Just to confirm: I'm talking about an initial request with implicit connect. Not an explicit ldap_connect() or ldap_open_defconn() followed by a real request. Are you saying the implicit connect inside ldap_simple_bind_s() should block for up to the network timeout?

I don't think it has ever worked that way. The calls to ldap_int_poll() in ldap_send_initial_request() (inside ldap_int_check_async_open()) and ldap_send_server_request() both use a timeout of 0.

In ldap_send_server_request(), if the network timeout is exceeded, then it falls through and returns LDAP_SERVER_DOWN. If it's meant to block during the connect timeout, when should I actually expect to see LDAP_X_CONNECTING?

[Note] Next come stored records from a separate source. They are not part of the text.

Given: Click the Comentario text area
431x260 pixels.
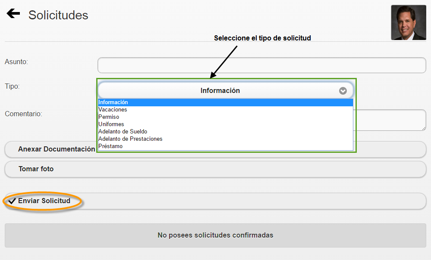Looking at the screenshot, I should (388, 120).
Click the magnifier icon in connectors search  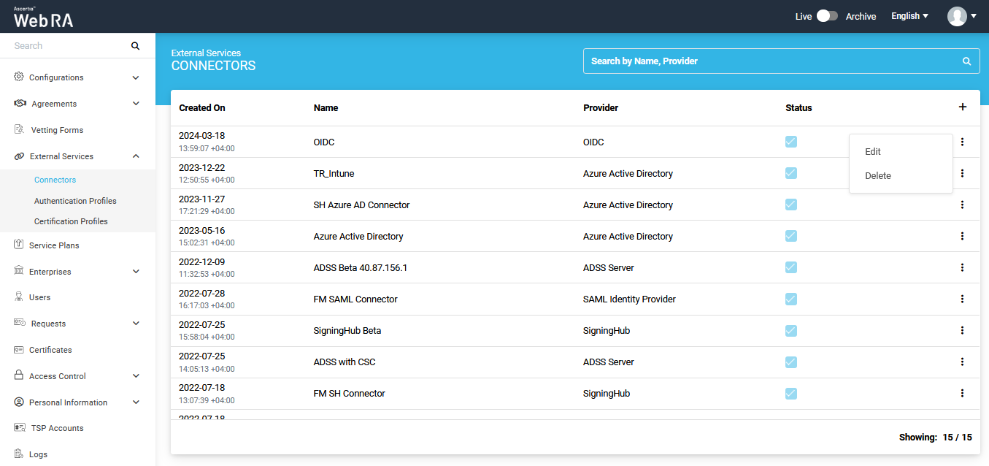[966, 61]
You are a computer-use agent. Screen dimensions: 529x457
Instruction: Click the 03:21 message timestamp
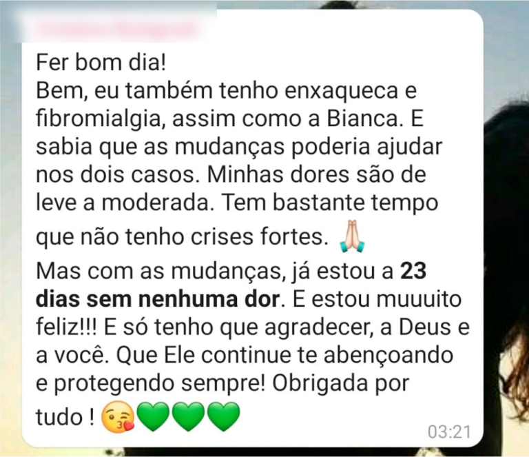point(449,431)
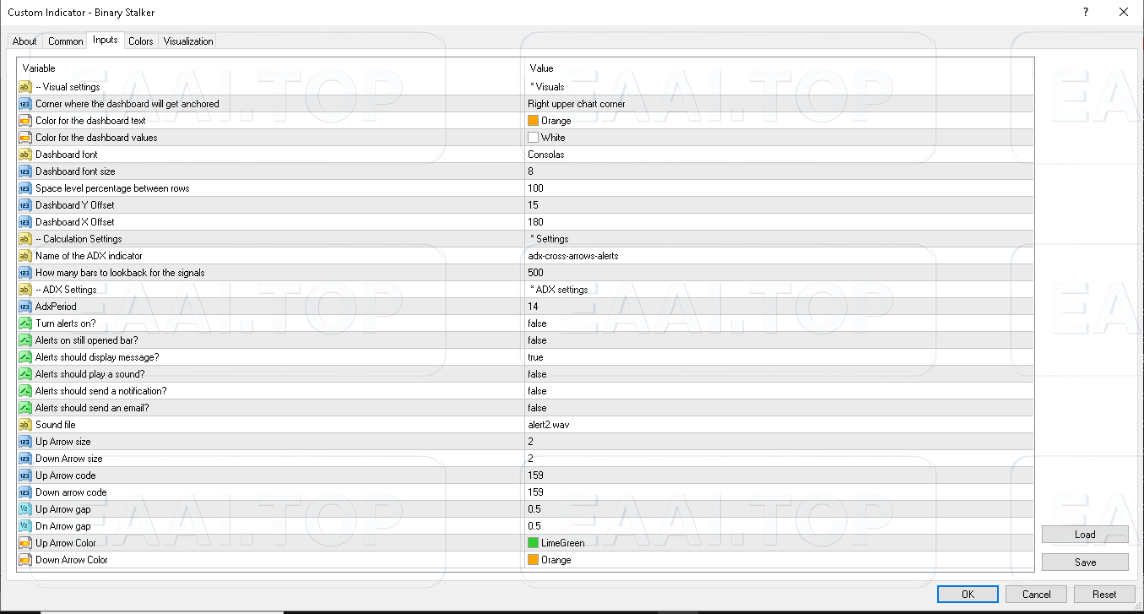This screenshot has width=1144, height=614.
Task: Click the icon beside Down arrow code
Action: 24,492
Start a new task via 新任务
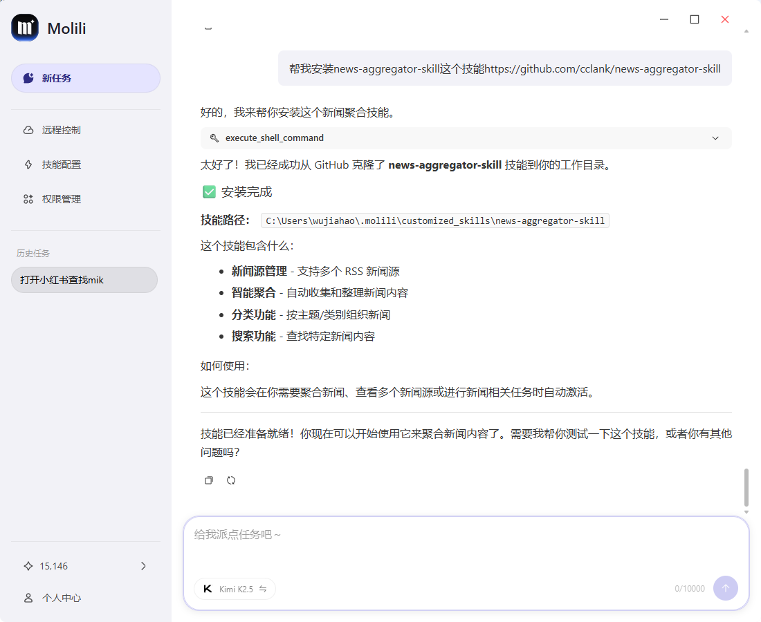The height and width of the screenshot is (622, 761). (x=86, y=78)
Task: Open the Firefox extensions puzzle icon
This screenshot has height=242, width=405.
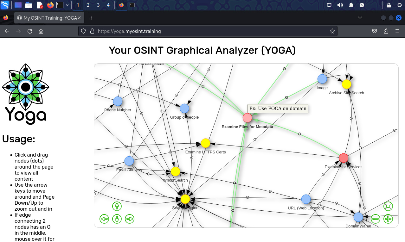Action: (x=386, y=31)
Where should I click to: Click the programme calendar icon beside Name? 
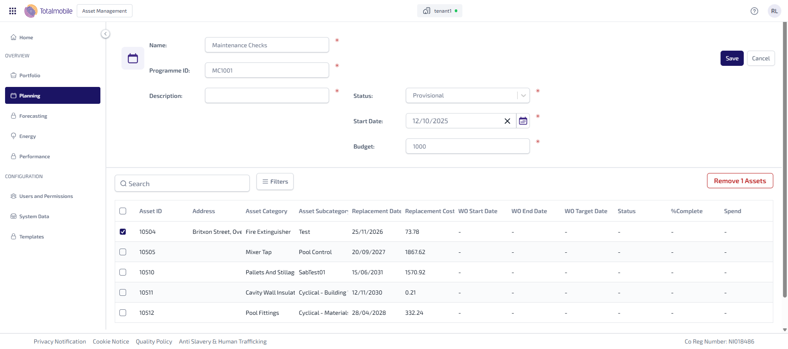[133, 58]
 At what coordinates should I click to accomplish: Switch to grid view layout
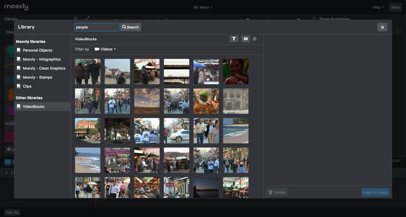coord(246,39)
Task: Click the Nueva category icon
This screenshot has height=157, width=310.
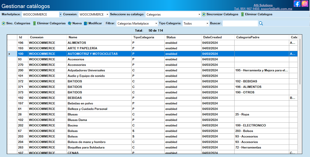Action: click(x=70, y=23)
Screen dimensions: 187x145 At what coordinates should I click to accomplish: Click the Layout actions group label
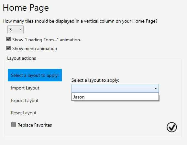point(21,58)
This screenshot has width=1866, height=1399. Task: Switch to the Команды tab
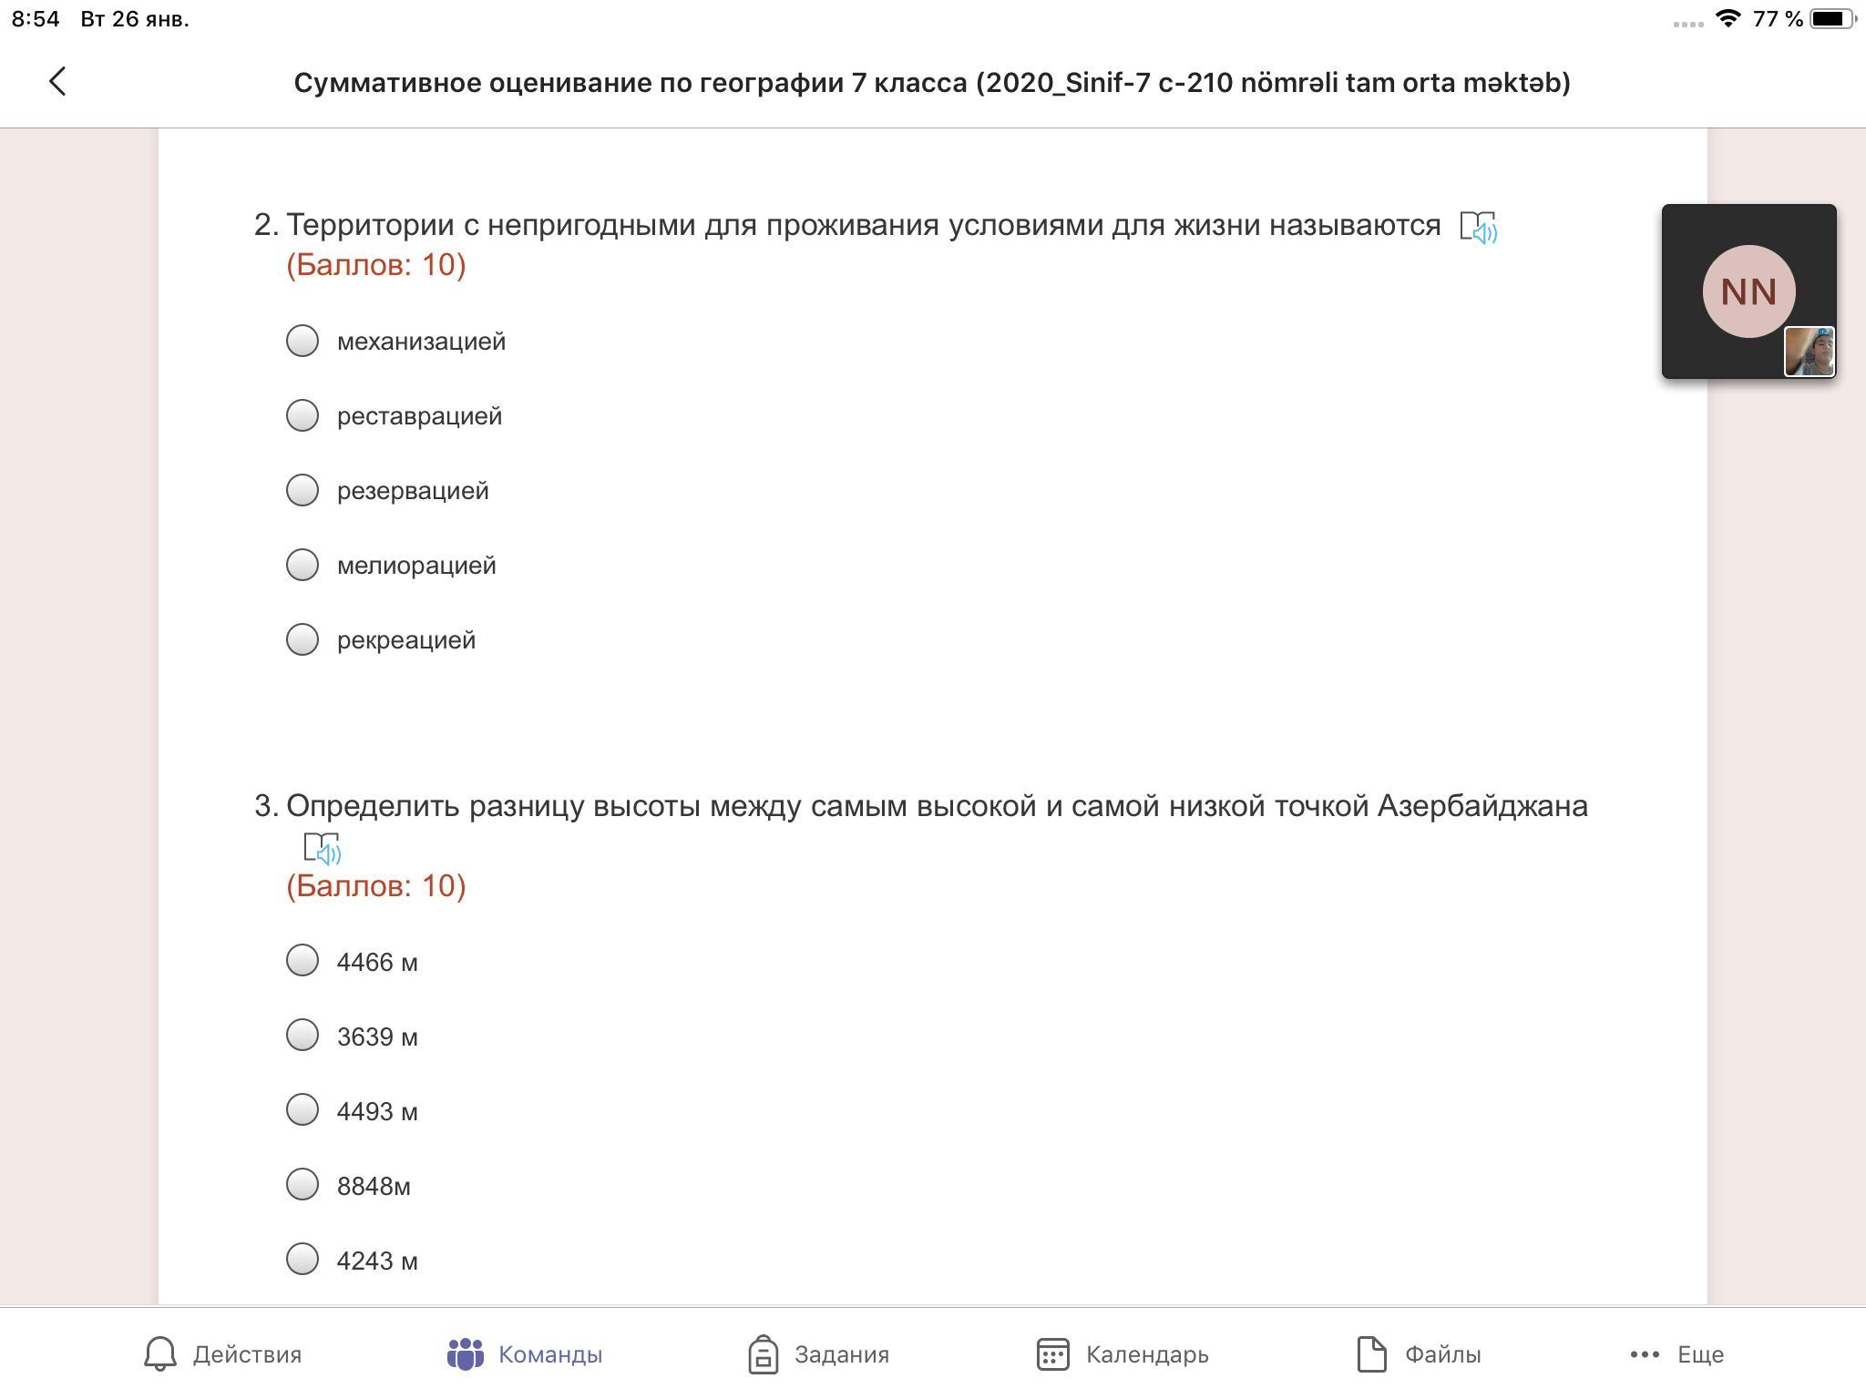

In any case, right now it never reaches that code at all, so the network timeout isn't even respected with async. (With a timeout, but not async, it works fine: blocks for the network timeout and then returns LDAP_SERVER_DOWN.)
Comment 3 Ryan Tandy 2020-05-10 18:12:44 UTC
A few notes from investigation so far.

50b33cc6 is wrong and masked some issues. ENOTCONN is telling us that we're trying to send on the socket before it finished connecting - meaning we actually have a bug somewhere earlier. Solaris 10 is actually a better platform for testing this, because Linux just returns EAGAIN in this case. (Also noticed by others, e.g. <https://lists.freebsd.org/pipermail/freebsd-bugs/2008-November/033159.html>.)

Other patches by the same author are similar workarounds to issues that shouldn't happen - need to identify and fix the root cause. The changes to avoid sockets being set to blocking should all be unnecessary, because none of them should be reached until after the connection is established. (For example, I think ldap_int_start_tls shouldn't need to consider the async setting at all, only the timeout.)

ldap_int_check_async_open doesn't check the network timeout. The code that _does_ check it can't be reached before the connection is established, so as far as I can tell, the connect timeout is currently just ignored when async.

ldap_send_initial_request calls ldap_int_check_async_open(ld_defconn). But when chasing a referral, that's a different connection! Again, Linux masks this bug by returning EAGAIN, but on Solaris 10 I can see that the referral connection sends its Bind too early and gets ENOTCONN. That one should be an easy fix.